Beyond questioning inequalities associated with platform work expressed in social media, it is also important to explore the ways social media platforms can be key spaces for workers to collaborate, socialize, and learn informally about this type of labour. Workers share stories on social media about their work routine and everyday practices. Social media can also be a place for work self-promotion and the emergence of workers acting as influencers and coaches. Hence, it is important to raise questions about the centrality that social media has for workers’ organizations, strikes, fissures among the collective, or other forms of emerging solidarities.
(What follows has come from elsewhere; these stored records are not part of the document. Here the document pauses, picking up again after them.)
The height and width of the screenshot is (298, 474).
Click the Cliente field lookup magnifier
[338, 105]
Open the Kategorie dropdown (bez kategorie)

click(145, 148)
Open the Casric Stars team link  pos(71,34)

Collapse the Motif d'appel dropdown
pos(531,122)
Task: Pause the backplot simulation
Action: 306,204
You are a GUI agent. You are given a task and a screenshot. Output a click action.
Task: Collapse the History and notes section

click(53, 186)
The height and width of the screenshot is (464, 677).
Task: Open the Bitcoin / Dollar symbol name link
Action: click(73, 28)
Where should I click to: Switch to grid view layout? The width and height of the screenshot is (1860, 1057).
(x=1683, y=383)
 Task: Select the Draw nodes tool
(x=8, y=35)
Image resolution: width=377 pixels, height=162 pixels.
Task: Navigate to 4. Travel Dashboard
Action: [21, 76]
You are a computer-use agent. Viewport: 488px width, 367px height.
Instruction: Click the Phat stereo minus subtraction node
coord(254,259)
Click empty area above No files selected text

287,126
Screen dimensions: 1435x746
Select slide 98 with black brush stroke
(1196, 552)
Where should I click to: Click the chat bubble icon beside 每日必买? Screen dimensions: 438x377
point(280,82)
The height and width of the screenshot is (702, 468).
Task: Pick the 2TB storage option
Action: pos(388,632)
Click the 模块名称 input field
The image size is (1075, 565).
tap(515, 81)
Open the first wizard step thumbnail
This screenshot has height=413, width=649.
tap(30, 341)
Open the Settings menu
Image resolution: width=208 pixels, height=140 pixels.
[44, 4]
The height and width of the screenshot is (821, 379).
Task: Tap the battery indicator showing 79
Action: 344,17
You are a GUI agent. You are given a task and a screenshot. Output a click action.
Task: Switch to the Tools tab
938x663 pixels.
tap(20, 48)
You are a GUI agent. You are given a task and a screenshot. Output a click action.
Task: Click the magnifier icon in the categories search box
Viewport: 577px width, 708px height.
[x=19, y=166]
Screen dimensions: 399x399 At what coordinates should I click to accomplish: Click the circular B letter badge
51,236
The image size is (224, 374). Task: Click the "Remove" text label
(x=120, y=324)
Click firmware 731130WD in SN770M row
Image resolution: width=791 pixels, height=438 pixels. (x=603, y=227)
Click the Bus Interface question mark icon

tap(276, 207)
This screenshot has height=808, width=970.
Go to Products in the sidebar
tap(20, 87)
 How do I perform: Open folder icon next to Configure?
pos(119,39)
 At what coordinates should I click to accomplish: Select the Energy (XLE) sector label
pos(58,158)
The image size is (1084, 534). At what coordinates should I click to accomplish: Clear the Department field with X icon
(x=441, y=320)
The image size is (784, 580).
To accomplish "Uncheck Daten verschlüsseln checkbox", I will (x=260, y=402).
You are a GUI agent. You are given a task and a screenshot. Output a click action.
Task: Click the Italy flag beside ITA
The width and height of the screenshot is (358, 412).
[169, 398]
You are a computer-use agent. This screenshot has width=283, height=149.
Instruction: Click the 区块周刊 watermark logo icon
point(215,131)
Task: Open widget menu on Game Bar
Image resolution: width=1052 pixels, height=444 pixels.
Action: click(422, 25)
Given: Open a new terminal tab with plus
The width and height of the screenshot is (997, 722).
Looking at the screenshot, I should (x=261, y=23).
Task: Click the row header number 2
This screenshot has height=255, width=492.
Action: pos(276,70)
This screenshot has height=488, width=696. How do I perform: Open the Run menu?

We invite researchers to send proposals focused on different theoretical and empirical frameworks on the use of social media among platform workers. We strongly encourage contributions from scholars of the Global South, and from different academic fields. This may include (but is not limited to) the following topics:

  • Platform work and social media influencers;
  • Social media uses for platform work;
  • Discourses about platform work within social media communities and
    groups;
  • Digital workers’ solidarity and organisation through social media;
  • Social media and platform worker’s informal learning;
  • The use of humorous content to discuss platform work on social media;
  • The use of social media for discussing the precariousness of
    platform work;
  • The use of social media for denouncing inequalities in platform work
    (gender, immigration; social class and other intersecting aspects);
  • Platform workers’ reputation on social media;
  • Worker’s self-representation in social media platforms;
  • Social media and theborders and limits of the workspace in a
    platformisation context.


Potential contributors should submit a 500-word abstract (excluding references), a 100-word bio, and the contact information of the corresponding author to the guest editors: Júlia Vilasís Pamos ((julia.vilasis /at/ upf.edu) ); Fernanda Pires ((fernanda.pires /at/ uab.cat) ); Willian Fernandes Araújo ((waraujo /at/ unisc.br) ); Rafael Grohmann ((rafaelgrohmann /at/ unisinos.br) ). Feel free to consult the special issue editors about your article ideas and potential angles or approaches. After the abstracts have been selected, authors will be invited to submit a full paper. Please note that acceptance of an abstract does not guarantee publication, given that all papers will go through the journal’s peer review process.

Important note: no payment from the authors will be required.